----- Record extracts

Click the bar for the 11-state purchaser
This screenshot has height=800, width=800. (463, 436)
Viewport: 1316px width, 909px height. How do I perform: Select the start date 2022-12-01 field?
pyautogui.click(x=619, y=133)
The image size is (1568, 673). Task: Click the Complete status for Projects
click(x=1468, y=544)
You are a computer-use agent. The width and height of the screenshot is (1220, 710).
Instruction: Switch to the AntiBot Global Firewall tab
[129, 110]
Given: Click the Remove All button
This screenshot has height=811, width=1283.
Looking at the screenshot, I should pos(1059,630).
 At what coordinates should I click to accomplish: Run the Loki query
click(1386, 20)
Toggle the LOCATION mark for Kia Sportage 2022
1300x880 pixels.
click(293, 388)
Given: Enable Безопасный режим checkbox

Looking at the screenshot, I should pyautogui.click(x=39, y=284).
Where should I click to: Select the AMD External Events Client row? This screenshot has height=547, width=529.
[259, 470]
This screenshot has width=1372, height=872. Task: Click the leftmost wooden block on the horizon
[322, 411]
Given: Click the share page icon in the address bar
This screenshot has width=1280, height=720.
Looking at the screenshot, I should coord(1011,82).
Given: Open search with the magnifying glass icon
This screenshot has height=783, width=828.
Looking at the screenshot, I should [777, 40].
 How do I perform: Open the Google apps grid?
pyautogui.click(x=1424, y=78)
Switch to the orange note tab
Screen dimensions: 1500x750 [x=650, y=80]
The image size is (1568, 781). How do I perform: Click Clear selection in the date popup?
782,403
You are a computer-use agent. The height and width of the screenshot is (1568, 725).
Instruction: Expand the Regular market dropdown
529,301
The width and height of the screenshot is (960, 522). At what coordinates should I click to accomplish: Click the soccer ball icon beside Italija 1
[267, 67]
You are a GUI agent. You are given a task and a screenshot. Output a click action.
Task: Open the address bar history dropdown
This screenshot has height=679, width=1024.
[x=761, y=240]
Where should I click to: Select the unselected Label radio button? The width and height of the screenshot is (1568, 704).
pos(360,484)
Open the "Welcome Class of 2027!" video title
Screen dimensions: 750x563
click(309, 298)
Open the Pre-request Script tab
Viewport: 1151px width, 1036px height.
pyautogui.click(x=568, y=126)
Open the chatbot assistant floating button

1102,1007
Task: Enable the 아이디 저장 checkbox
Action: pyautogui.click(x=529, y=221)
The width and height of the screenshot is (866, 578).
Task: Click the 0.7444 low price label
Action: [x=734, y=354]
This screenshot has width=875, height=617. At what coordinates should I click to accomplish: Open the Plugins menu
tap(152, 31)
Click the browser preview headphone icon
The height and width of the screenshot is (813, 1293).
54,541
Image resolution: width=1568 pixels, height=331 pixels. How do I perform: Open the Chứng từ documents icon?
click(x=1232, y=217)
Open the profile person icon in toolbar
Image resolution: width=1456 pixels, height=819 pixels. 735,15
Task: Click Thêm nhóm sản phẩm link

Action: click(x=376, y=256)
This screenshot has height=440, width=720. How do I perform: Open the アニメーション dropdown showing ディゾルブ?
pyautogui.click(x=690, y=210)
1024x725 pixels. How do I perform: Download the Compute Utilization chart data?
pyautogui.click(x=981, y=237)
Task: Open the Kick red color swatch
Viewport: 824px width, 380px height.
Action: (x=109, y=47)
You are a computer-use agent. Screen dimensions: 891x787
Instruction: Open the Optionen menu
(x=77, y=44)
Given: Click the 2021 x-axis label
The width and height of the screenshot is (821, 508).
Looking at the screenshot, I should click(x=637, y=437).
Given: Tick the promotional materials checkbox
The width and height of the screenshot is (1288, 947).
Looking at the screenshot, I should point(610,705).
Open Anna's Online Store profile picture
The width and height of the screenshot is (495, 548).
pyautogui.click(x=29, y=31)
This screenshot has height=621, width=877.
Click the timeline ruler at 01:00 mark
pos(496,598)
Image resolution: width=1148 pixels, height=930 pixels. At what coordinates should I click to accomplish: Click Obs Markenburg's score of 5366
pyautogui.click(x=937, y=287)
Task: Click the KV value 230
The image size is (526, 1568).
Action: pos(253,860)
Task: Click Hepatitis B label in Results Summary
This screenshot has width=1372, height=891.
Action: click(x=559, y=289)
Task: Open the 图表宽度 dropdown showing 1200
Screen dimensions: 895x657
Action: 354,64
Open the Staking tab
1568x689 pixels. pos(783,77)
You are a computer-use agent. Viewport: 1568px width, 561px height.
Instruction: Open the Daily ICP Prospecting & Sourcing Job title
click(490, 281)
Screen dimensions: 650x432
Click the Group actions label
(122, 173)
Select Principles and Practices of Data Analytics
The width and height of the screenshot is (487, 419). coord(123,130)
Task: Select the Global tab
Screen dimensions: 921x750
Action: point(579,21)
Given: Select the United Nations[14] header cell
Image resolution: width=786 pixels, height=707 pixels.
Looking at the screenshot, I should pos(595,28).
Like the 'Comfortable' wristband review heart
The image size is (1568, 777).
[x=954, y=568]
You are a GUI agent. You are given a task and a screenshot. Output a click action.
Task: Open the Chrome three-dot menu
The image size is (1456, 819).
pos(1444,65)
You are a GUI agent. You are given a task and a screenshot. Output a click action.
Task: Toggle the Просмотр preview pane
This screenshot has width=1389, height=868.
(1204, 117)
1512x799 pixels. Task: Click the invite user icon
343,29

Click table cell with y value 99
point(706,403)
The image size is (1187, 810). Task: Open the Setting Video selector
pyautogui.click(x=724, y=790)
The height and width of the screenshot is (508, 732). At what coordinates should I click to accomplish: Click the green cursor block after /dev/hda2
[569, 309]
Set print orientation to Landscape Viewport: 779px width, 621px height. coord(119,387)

----------

Aim: Give all the records above as a JSON list of strings with one string per line, leaving out blank lines.

Response to the exercise:
[
  "Click the bar for the 11-state purchaser",
  "This screenshot has height=800, width=800. (463, 436)",
  "Viewport: 1316px width, 909px height. How do I perform: Select the start date 2022-12-01 field?",
  "pyautogui.click(x=619, y=133)",
  "The image size is (1568, 673). Task: Click the Complete status for Projects",
  "click(x=1468, y=544)",
  "You are a computer-use agent. The width and height of the screenshot is (1220, 710).",
  "Instruction: Switch to the AntiBot Global Firewall tab",
  "[129, 110]",
  "Given: Click the Remove All button",
  "This screenshot has height=811, width=1283.",
  "Looking at the screenshot, I should pos(1059,630).",
  " At what coordinates should I click to accomplish: Run the Loki query",
  "click(1386, 20)",
  "Toggle the LOCATION mark for Kia Sportage 2022",
  "1300x880 pixels.",
  "click(293, 388)",
  "Given: Enable Безопасный режим checkbox",
  "Looking at the screenshot, I should pyautogui.click(x=39, y=284).",
  "Where should I click to: Select the AMD External Events Client row? This screenshot has height=547, width=529.",
  "[259, 470]",
  "This screenshot has width=1372, height=872. Task: Click the leftmost wooden block on the horizon",
  "[322, 411]",
  "Given: Click the share page icon in the address bar",
  "This screenshot has width=1280, height=720.",
  "Looking at the screenshot, I should coord(1011,82).",
  "Given: Open search with the magnifying glass icon",
  "This screenshot has height=783, width=828.",
  "Looking at the screenshot, I should [777, 40].",
  " How do I perform: Open the Google apps grid?",
  "pyautogui.click(x=1424, y=78)",
  "Switch to the orange note tab",
  "Screen dimensions: 1500x750 [x=650, y=80]",
  "The image size is (1568, 781). How do I perform: Click Clear selection in the date popup?",
  "782,403",
  "You are a computer-use agent. The height and width of the screenshot is (1568, 725).",
  "Instruction: Expand the Regular market dropdown",
  "529,301",
  "The width and height of the screenshot is (960, 522). At what coordinates should I click to accomplish: Click the soccer ball icon beside Italija 1",
  "[267, 67]",
  "You are a GUI agent. You are given a task and a screenshot. Output a click action.",
  "Task: Open the address bar history dropdown",
  "This screenshot has height=679, width=1024.",
  "[x=761, y=240]",
  "Where should I click to: Select the unselected Label radio button? The width and height of the screenshot is (1568, 704).",
  "pos(360,484)",
  "Open the \"Welcome Class of 2027!\" video title",
  "Screen dimensions: 750x563",
  "click(309, 298)",
  "Open the Pre-request Script tab",
  "Viewport: 1151px width, 1036px height.",
  "pyautogui.click(x=568, y=126)",
  "Open the chatbot assistant floating button",
  "1102,1007",
  "Task: Enable the 아이디 저장 checkbox",
  "Action: pyautogui.click(x=529, y=221)",
  "The width and height of the screenshot is (866, 578).",
  "Task: Click the 0.7444 low price label",
  "Action: [x=734, y=354]",
  "This screenshot has width=875, height=617. At what coordinates should I click to accomplish: Open the Plugins menu",
  "tap(152, 31)",
  "Click the browser preview headphone icon",
  "The height and width of the screenshot is (813, 1293).",
  "54,541",
  "Image resolution: width=1568 pixels, height=331 pixels. How do I perform: Open the Chứng từ documents icon?",
  "click(x=1232, y=217)",
  "Open the profile person icon in toolbar",
  "Image resolution: width=1456 pixels, height=819 pixels. 735,15",
  "Task: Click Thêm nhóm sản phẩm link",
  "Action: click(x=376, y=256)",
  "This screenshot has height=440, width=720. How do I perform: Open the アニメーション dropdown showing ディゾルブ?",
  "pyautogui.click(x=690, y=210)",
  "1024x725 pixels. How do I perform: Download the Compute Utilization chart data?",
  "pyautogui.click(x=981, y=237)",
  "Task: Open the Kick red color swatch",
  "Viewport: 824px width, 380px height.",
  "Action: (x=109, y=47)",
  "You are a computer-use agent. Screen dimensions: 891x787",
  "Instruction: Open the Optionen menu",
  "(x=77, y=44)",
  "Given: Click the 2021 x-axis label",
  "The width and height of the screenshot is (821, 508).",
  "Looking at the screenshot, I should click(x=637, y=437).",
  "Given: Tick the promotional materials checkbox",
  "The width and height of the screenshot is (1288, 947).",
  "Looking at the screenshot, I should point(610,705).",
  "Open Anna's Online Store profile picture",
  "The width and height of the screenshot is (495, 548).",
  "pyautogui.click(x=29, y=31)",
  "This screenshot has height=621, width=877.",
  "Click the timeline ruler at 01:00 mark",
  "pos(496,598)",
  "Image resolution: width=1148 pixels, height=930 pixels. At what coordinates should I click to accomplish: Click Obs Markenburg's score of 5366",
  "pyautogui.click(x=937, y=287)",
  "Task: Click the KV value 230",
  "The image size is (526, 1568).",
  "Action: pos(253,860)",
  "Task: Click Hepatitis B label in Results Summary",
  "This screenshot has width=1372, height=891.",
  "Action: click(x=559, y=289)",
  "Task: Open the 图表宽度 dropdown showing 1200",
  "Screen dimensions: 895x657",
  "Action: 354,64",
  "Open the Staking tab",
  "1568x689 pixels. pos(783,77)",
  "You are a computer-use agent. Viewport: 1568px width, 561px height.",
  "Instruction: Open the Daily ICP Prospecting & Sourcing Job title",
  "click(490, 281)",
  "Screen dimensions: 650x432",
  "Click the Group actions label",
  "(122, 173)",
  "Select Principles and Practices of Data Analytics",
  "The width and height of the screenshot is (487, 419). coord(123,130)",
  "Task: Select the Global tab",
  "Screen dimensions: 921x750",
  "Action: point(579,21)",
  "Given: Select the United Nations[14] header cell",
  "Image resolution: width=786 pixels, height=707 pixels.",
  "Looking at the screenshot, I should pos(595,28).",
  "Like the 'Comfortable' wristband review heart",
  "The image size is (1568, 777).",
  "[x=954, y=568]",
  "You are a GUI agent. You are given a task and a screenshot. Output a click action.",
  "Task: Open the Chrome three-dot menu",
  "The image size is (1456, 819).",
  "pos(1444,65)",
  "You are a GUI agent. You are given a task and a screenshot. Output a click action.",
  "Task: Toggle the Просмотр preview pane",
  "This screenshot has width=1389, height=868.",
  "(1204, 117)",
  "1512x799 pixels. Task: Click the invite user icon",
  "343,29",
  "Click table cell with y value 99",
  "point(706,403)",
  "The image size is (1187, 810). Task: Open the Setting Video selector",
  "pyautogui.click(x=724, y=790)",
  "The height and width of the screenshot is (508, 732). At what coordinates should I click to accomplish: Click the green cursor block after /dev/hda2",
  "[569, 309]",
  "Set print orientation to Landscape Viewport: 779px width, 621px height. coord(119,387)"
]